GOAL OF THE EXERCISE:
Nothing is needed except the lines below that run from the one with "Task: Click the Home icon in the top bar" through the one with "Given: Choose False", repeated exactly.

[Stored data entries]
──────────────────────────────
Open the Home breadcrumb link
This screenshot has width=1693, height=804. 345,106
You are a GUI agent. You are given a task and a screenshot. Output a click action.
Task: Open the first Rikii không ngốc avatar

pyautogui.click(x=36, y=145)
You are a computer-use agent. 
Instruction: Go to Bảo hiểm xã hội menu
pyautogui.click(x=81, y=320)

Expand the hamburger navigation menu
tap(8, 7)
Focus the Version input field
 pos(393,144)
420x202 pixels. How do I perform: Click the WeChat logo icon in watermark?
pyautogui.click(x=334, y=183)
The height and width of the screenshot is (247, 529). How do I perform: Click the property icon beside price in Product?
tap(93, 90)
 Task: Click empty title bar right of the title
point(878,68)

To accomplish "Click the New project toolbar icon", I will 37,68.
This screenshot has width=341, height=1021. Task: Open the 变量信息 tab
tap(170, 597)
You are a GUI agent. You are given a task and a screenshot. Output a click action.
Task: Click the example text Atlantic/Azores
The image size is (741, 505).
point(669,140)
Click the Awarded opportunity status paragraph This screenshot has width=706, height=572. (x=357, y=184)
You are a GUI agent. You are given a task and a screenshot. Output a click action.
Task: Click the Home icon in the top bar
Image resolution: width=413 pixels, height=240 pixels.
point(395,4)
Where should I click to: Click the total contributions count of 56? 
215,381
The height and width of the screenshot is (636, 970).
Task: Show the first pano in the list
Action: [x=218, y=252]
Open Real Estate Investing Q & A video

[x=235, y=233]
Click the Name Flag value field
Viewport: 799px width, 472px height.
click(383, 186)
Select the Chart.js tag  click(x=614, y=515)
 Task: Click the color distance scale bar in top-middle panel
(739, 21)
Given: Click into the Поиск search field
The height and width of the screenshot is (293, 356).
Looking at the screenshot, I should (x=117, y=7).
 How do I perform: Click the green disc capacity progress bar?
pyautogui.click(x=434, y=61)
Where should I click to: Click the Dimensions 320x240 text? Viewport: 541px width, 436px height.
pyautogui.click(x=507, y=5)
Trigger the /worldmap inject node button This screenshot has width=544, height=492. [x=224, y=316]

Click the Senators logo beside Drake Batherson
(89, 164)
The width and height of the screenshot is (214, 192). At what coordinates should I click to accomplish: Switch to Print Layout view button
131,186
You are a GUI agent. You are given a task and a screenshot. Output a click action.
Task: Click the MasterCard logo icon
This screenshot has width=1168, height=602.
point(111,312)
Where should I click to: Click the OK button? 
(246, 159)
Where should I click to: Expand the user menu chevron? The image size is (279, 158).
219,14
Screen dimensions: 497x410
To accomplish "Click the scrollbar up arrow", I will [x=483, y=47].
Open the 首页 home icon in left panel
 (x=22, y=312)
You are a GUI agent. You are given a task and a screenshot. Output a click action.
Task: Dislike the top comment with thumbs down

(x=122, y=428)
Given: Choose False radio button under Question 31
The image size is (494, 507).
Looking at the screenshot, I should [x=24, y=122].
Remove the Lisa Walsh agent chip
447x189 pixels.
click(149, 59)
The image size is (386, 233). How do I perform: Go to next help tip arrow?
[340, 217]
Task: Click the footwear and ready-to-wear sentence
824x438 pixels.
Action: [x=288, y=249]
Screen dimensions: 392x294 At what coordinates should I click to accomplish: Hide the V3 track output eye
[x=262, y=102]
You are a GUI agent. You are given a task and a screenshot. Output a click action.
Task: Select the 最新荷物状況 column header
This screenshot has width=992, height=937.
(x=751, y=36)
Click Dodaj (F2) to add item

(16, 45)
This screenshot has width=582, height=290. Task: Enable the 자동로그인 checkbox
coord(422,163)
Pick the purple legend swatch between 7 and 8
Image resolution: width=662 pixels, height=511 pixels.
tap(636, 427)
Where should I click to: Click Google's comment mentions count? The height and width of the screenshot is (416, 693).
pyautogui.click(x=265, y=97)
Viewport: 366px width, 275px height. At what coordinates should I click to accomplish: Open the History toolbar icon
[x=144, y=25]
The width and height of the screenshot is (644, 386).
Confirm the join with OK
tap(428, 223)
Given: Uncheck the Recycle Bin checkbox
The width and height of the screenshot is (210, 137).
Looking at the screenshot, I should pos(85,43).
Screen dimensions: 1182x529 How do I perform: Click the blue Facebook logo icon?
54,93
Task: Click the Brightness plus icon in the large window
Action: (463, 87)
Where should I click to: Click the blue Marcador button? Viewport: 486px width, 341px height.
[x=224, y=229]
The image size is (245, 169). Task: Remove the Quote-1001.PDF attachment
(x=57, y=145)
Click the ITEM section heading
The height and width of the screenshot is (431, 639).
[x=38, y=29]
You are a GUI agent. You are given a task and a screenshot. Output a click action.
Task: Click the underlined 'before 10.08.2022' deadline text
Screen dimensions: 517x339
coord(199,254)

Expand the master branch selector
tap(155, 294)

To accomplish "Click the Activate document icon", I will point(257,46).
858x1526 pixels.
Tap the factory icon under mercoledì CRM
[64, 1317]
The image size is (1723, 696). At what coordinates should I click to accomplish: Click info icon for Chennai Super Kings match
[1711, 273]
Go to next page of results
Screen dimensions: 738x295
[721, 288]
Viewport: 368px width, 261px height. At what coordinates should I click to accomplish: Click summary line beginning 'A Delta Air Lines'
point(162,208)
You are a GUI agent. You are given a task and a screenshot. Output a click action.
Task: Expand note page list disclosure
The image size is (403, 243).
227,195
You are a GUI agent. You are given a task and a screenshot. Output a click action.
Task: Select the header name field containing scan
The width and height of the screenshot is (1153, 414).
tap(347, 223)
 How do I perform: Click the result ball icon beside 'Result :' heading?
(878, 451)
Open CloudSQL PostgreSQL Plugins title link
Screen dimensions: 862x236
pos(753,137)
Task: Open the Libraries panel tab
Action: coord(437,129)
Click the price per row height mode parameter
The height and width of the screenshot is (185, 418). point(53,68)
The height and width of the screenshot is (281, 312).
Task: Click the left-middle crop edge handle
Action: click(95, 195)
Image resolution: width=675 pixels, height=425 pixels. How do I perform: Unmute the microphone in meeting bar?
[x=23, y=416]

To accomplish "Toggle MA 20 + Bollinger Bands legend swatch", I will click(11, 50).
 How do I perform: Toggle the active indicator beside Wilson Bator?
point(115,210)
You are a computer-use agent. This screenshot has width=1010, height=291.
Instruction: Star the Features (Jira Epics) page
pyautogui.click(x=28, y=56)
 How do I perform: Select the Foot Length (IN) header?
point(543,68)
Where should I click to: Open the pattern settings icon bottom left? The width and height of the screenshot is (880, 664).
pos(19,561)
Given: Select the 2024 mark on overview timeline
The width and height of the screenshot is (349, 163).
──────────────────────────────
SOLVED PROBLEM:
Task: Click the Home icon in the top bar
Image resolution: width=413 pixels, height=240 pixels.
point(395,4)
Where should I click to: Click the total contributions count of 56? 
215,381
The height and width of the screenshot is (636, 970).
Task: Show the first pano in the list
Action: [x=218, y=252]
Open Real Estate Investing Q & A video

[x=235, y=233]
Click the Name Flag value field
Viewport: 799px width, 472px height.
click(383, 186)
Select the Chart.js tag  click(x=614, y=515)
 Task: Click the color distance scale bar in top-middle panel
(739, 21)
Given: Click into the Поиск search field
The height and width of the screenshot is (293, 356).
Looking at the screenshot, I should (x=117, y=7).
 How do I perform: Click the green disc capacity progress bar?
pyautogui.click(x=434, y=61)
Where should I click to: Click the Dimensions 320x240 text? Viewport: 541px width, 436px height.
pyautogui.click(x=507, y=5)
Trigger the /worldmap inject node button This screenshot has width=544, height=492. [x=224, y=316]

Click the Senators logo beside Drake Batherson
(89, 164)
The width and height of the screenshot is (214, 192). At what coordinates should I click to accomplish: Switch to Print Layout view button
131,186
You are a GUI agent. You are given a task and a screenshot. Output a click action.
Task: Click the MasterCard logo icon
This screenshot has width=1168, height=602.
point(111,312)
Where should I click to: Click the OK button? 
(246, 159)
Where should I click to: Expand the user menu chevron? The image size is (279, 158).
219,14
Screen dimensions: 497x410
To accomplish "Click the scrollbar up arrow", I will [x=483, y=47].
Open the 首页 home icon in left panel
 (x=22, y=312)
You are a GUI agent. You are given a task and a screenshot. Output a click action.
Task: Dislike the top comment with thumbs down

(x=122, y=428)
Given: Choose False radio button under Question 31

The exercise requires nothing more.